Testing Blue Crab Management: Simulating the Present to Sustain the Future
This document summarizes a study that used the operating model approach to test the performance of blue crab benchmark assessments and management.
Description
The first scientific assessment of management goals for the Chesapeake Bay blue crab fishery was completed in 1997. Subsequent benchmark assessments occurred in 2005 and 2011, and this final benchmark assessment has been regularly updated with new data. However, the performance of these assessments has never been evaluated.

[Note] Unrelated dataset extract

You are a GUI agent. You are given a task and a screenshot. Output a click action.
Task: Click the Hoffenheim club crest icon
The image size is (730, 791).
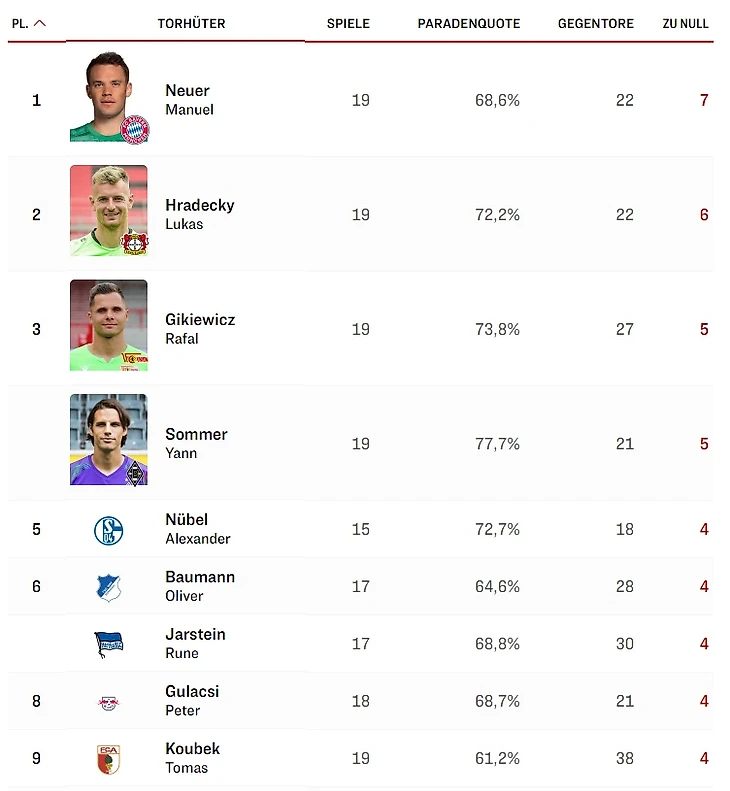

Evaluating the performance of assessments is an essential element of modern fisheries management. Most often, this is achieved by using an operating model approach. This approach involves developing a population model of blue crab. The population model, also called the operating model, projects the patterns within a blue crab population when its dynamics are specified. Simply stated, we know the “true” values all of the key parameters in this model, including abundance, catch, as well as the rates of fishing and natural mortality. We then take statistical samples from this model, in much the same way as we take samples from the real blue crab population in the Bay. Next, we input the samples into the assessment model to estimate the population parameters. Comparing the population parameters estimated from the assessment model to the “true” values from the operating model allows us to assess the accuracy and precision of population parameters derived from the assessment model.
This document summarizes a study that used the operating model approach to test the performance of blue crab benchmark assessments and management.